La asfixia del primer plano
Mariano González hace de los primeros planos, de esos bien cerrados en la cara de Luisa (Sofía Gala), y de los planos medios y enteros de sus movimientos, el eje de su película. La cámara se mueve con ella y por ella. Y Gala se la banca, de nuevo, como en Alanis (2017). Acá cuidando a un nene que no es el suyo pero que de todos modos ante el primer conflicto queda partida como por un rayo, porque la sangre nunca importa. Ese conflicto marca a Luisa y a la película toda, que en su primera media hora podría ser un drama familiar denso escandinavo a la Thomas Vinterberg, pero que opta, para bien o mal, por un poco de luminosidad.

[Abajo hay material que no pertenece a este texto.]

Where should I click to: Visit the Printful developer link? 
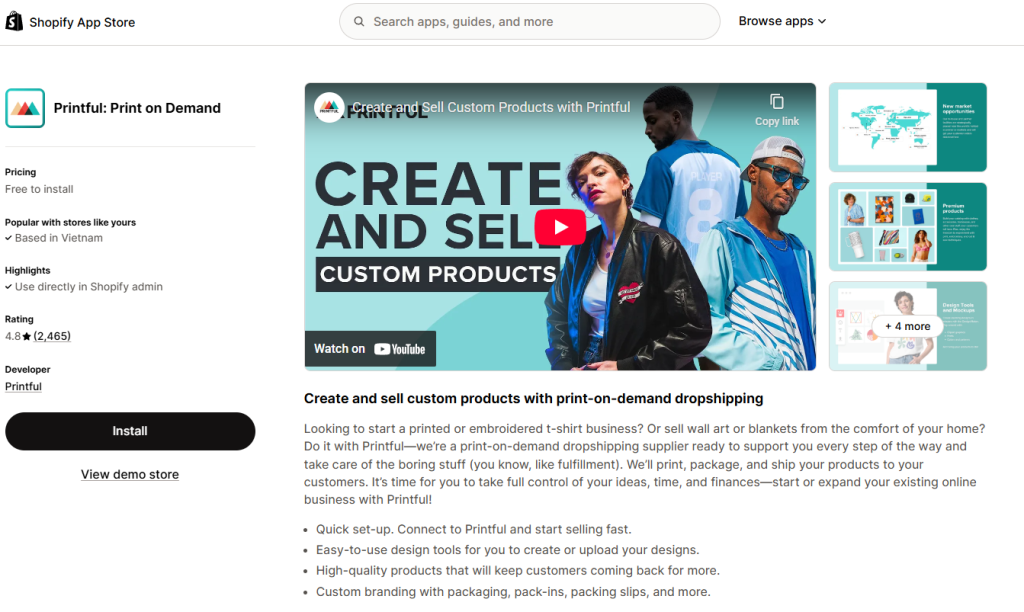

Luisa es niñera, y un accidente que involucra a su pareja Miguel (el propio González) deja al chico al que cuida internado; a partir de ese hecho y en clave naturalista pero con un montaje que no cede mucho tiempo para la contemplación, la película asfixia y suma capas de sentido al mismo tiempo que propone más preguntas que certezas. González presenta una película política pero libre, o al menos liberada tanto de los vicios de la qualité nacional como del modernismo por presupuesto bajo, el miserabilismo, o el corset del género. Se apoya, sobre todo, en un buen guión bien interpretado, no sólo por las actuaciones clave (incluso de los secundarios) sino por la tensión que logran transmitir tanto los planos cerrados como los buenos movimientos de cámara, en definitiva, la puesta en escena: trama, técnica y sentido.